• [CONSIGNE] Prolongez le texte sur les images de presse en sciences sociales à partir de sa dernière phrase.

• [TEXTE]
======

Les images de presse en sciences sociales de la fin du XIXe siècle à nos jours : usages, imaginaires, méthodes

Consacrées aux images de presse en France et en Allemagne de la fin du XIXe siècle à nos jours, ces journées d’étude entendent faire un premier bilan des travaux en sciences humaines et sociales qui portent sur les usages des images et illustrations de presse et sur les imaginaires qu’elles véhiculent en mettant en perspective différentes approches et méthodes développées ces deux dernières décennies.
Les images de presse font leur apparition sous forme de gravures dans les premiers périodiques britanniques illustrés (Penny Magazine) aux alentours de 1830, avant que ne se dessine en Europe, entre 1880 et 1910, le « triomphe de l’illustration sur papier » (L. Gervereau, Images, une histoire mondiale, p. 135), marquant l’émergence complexe d’une culture de masse. Dans les années 1890, période d’intense industrialisation des médias, la France et l’Allemagne, en particulier, voient la parution des premiers magazines pionniers du photojournalisme (Berliner illustrirte Zeitung, 1892 ; La vie au grand air, La vie illustrée, 1898) qui s’accompagnent d’une première globalisation des techniques photographiques ainsi que d’échanges importants entre agences de presse des deux côtés du Rhin (Th. Gervais, La fabrique de l’information visuelle). De ce fait, ces deux pays sont la « première localisation de cette modernité éditoriale » (J.-P. Bacot, « La naissance du photojournalisme », Réseaux, p. 12).
Comprises comme un objet d’étude doté de spécificités propres, les images de presse, appréhendées au sein d’une « histoire-réseaux » (C. Delporte, Images et Politique, p. 11) regroupent une variété de supports qui ornent et illustrent la presse quotidienne, locale ou nationale, puis agencent, structurent et ordonnent la presse dite « illustrée » (presse satirique, surtout magazines) : du dessin politique à la photographie, en passant par les reproductions de tableaux, les caricatures, les photomontages, les images de « une » et les publicités illustrées. Ces images de presse constituent de fait une source très intéressante pour de nombreux domaines des sciences sociales, particulièrement à une époque où les problématiques du rôle des médias en général et de l’influence du visuel sur les opinions publiques sont omniprésentes. Reproduites dans des journaux et magazines aux tirages de plus en plus importants au cours du XXe siècle, elles sont une source de choix pour :
- les historiens du visuel – en particulier du photojournalisme et de l’image satirique (J.-C. Gardes / A. Schober (dir.), Ridiculosa. Numéro spécial. La presse satirique dans le monde, EIRIS 2013) – qui se penchent sur l’influence des images sur les sociétés, ainsi que sur la manière dont les sociétés s’approprient et (ré)utilisent les images reçues en héritage ;
- les historiens du politique pour lesquels les images de presse peuvent servir d’outil pour évaluer et appréhender les mutations des sociétés contemporaines ;
- les sémiologues et les spécialistes de communication et d’analyse du discours, replaçant les images de presse au sein de « formations discursives » créées par le journalisme, envisagé tant comme « l’un des discours producteurs de savoir dans la société » que comme une « activité discursive menée par divers groupes d’acteurs » (D. Augey, F. Demers, J.-F. Tétu, Figures du journalisme, p. 12)

======

• [DONNÉES AFFICHÉES]
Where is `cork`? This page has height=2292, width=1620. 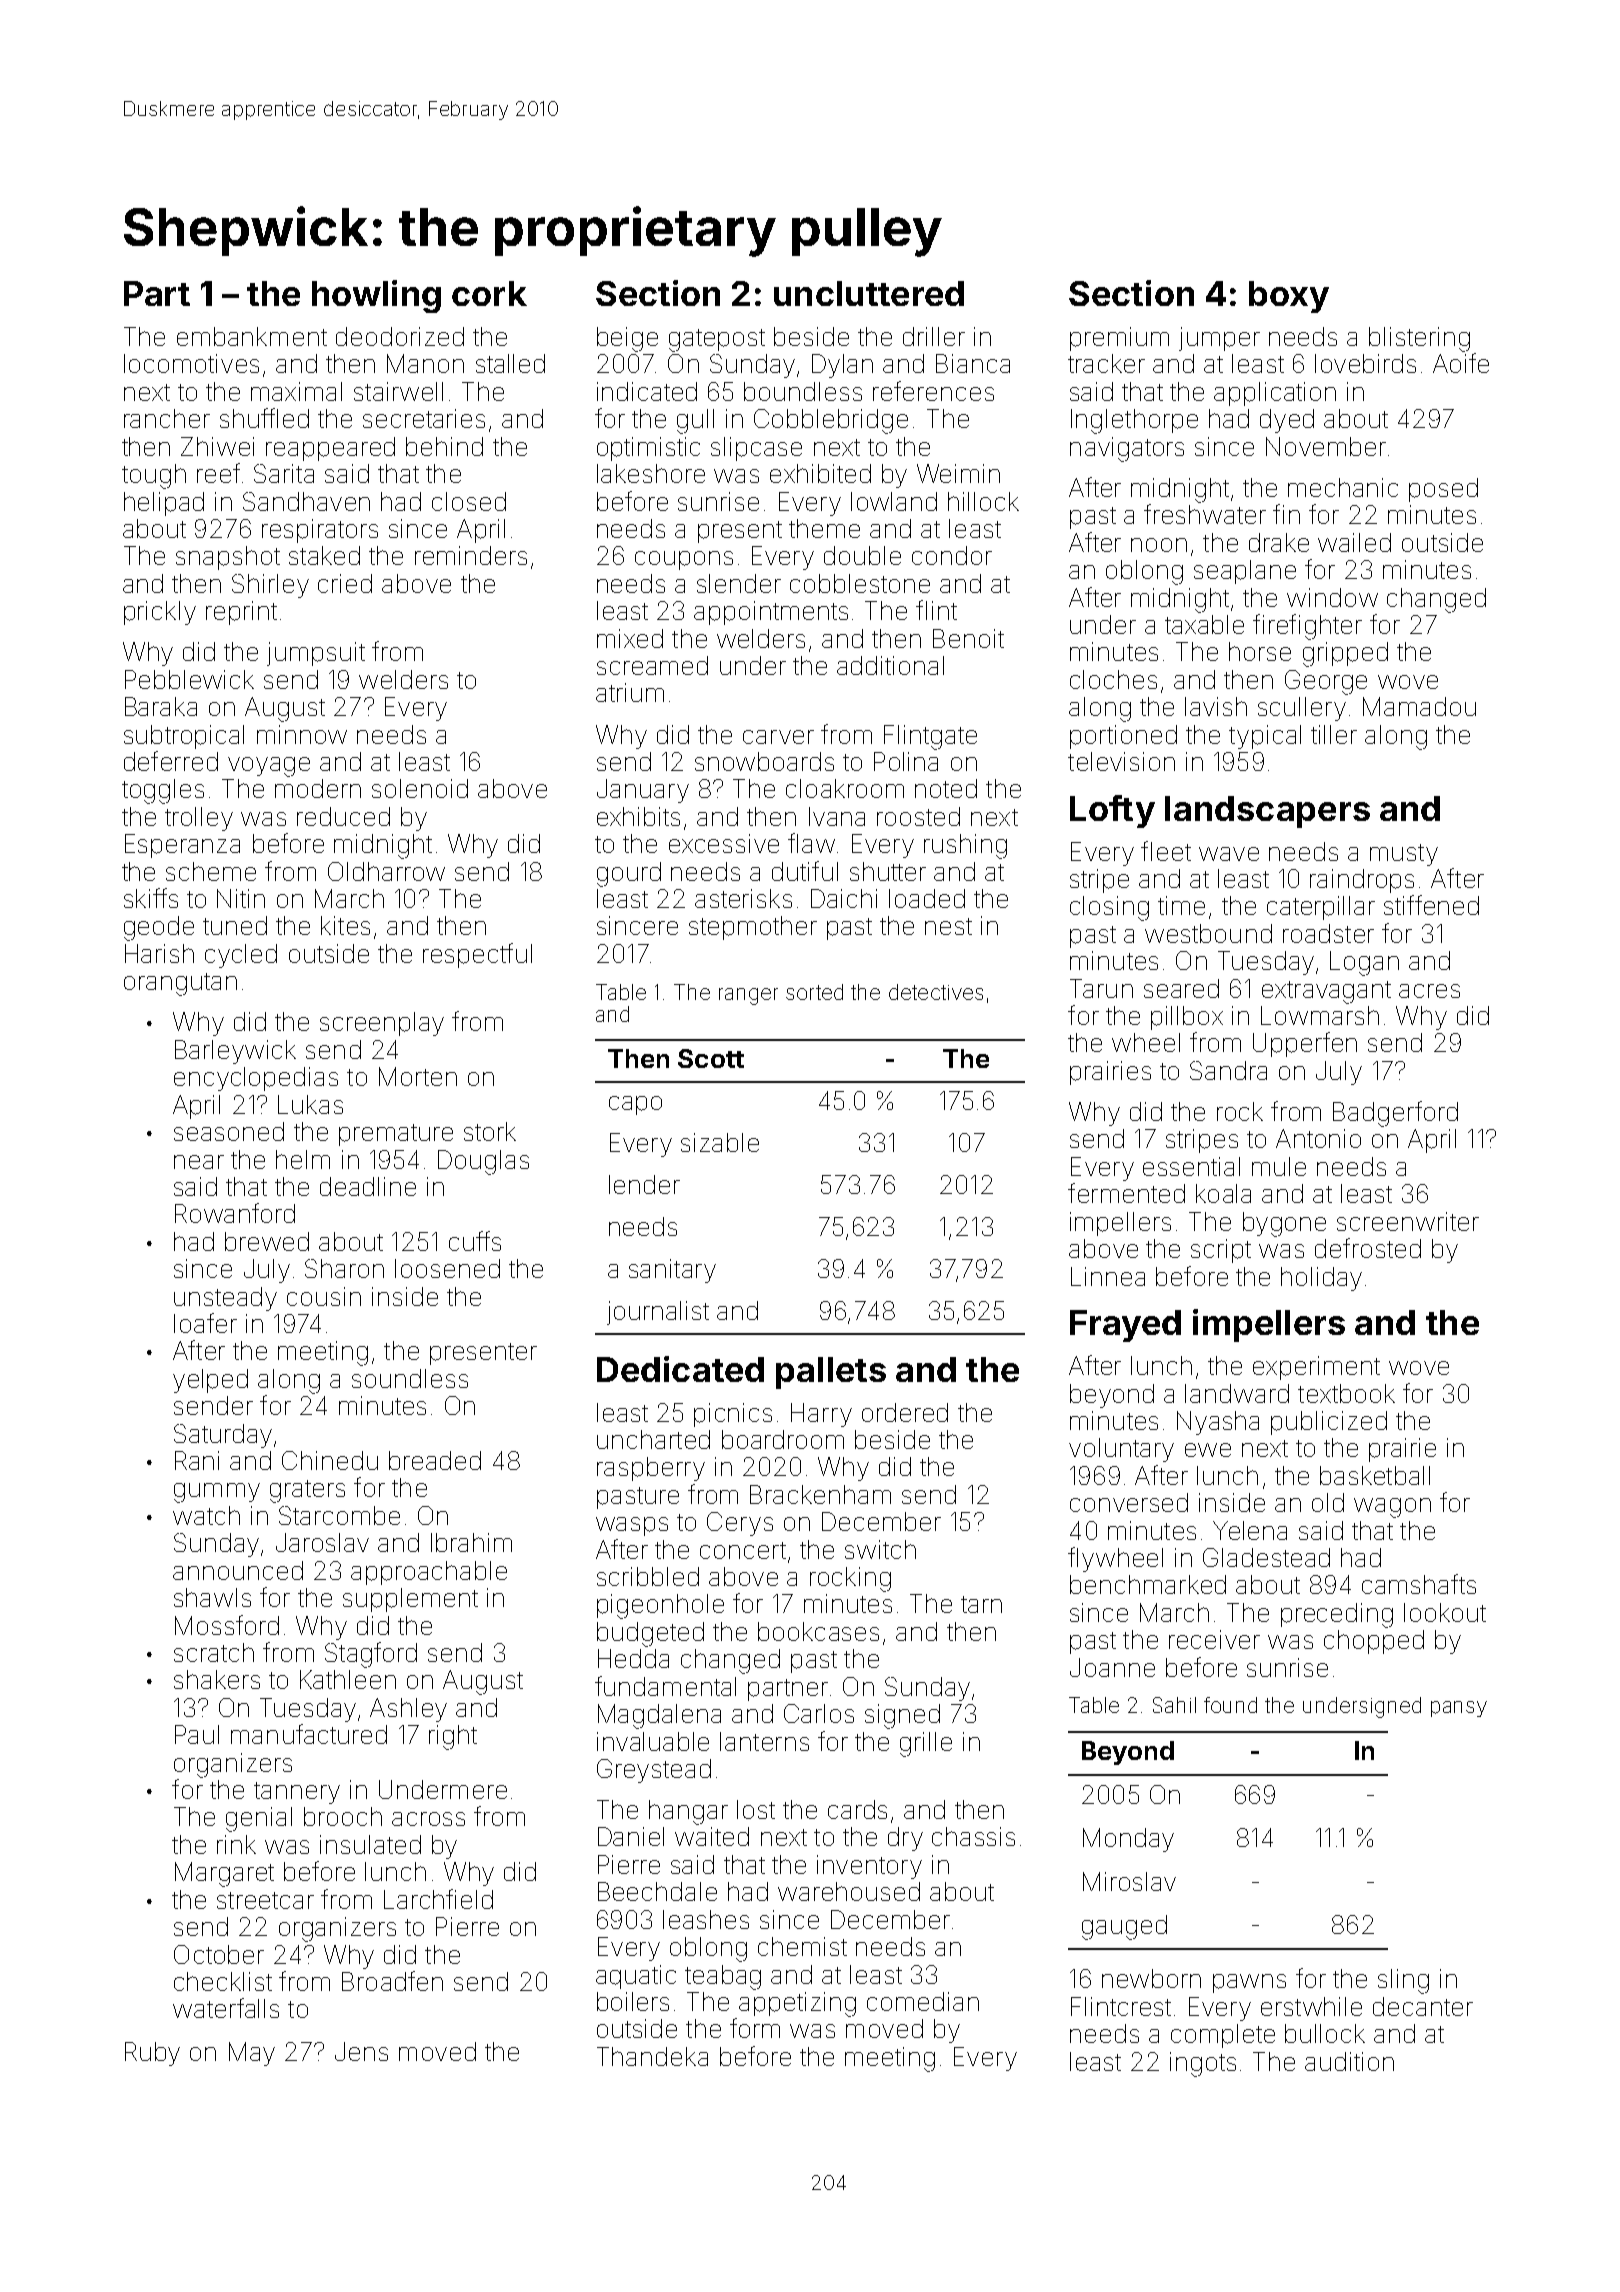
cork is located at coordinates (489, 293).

======

• [RÉPONSE]
- les spécialistes de linguistique computationnelle qui privilégient des approches transdisciplinaires des humanités numériques et, en particulier, le traitement automatique de larges corpus et sont attachés, pour ce faire, à développer des outils informatiques performants (océrisation, traitement numérique des images) afin d’étudier les variantes historiques de la langue et les genres textuels et visuels que représente la presse illustrée.
L’étude des imaginaires véhiculés par les images de presse des deux côtés du Rhin vise également à analyser les différentes fonctions (éducatives, informationnelles et/ou récréatives) de la presse illustrée. Vecteur de mobilisation culturelle, en particulier en période de guerre et de crise, celle-ci est-elle dès lors source de circulation de l’information, outil de déformation et/ou vecteur de désinformation ?
Enfin, dans quelle mesure les nouvelles approches et méthodes apportent-elles des éclairages complémentaires sur ces questionnements et permettent-elles d’envisager l’écriture d’une « histoire-réseaux » des images de presse dont la finalité serait une histoire de la presse illustrée ?
En se focalisant sur la France et l’Allemagne, ces journées d’étude tenteront d’apporter des premiers éléments de réponse à ces questionnements vastes et complexes qui appelleront de nombreux prolongements.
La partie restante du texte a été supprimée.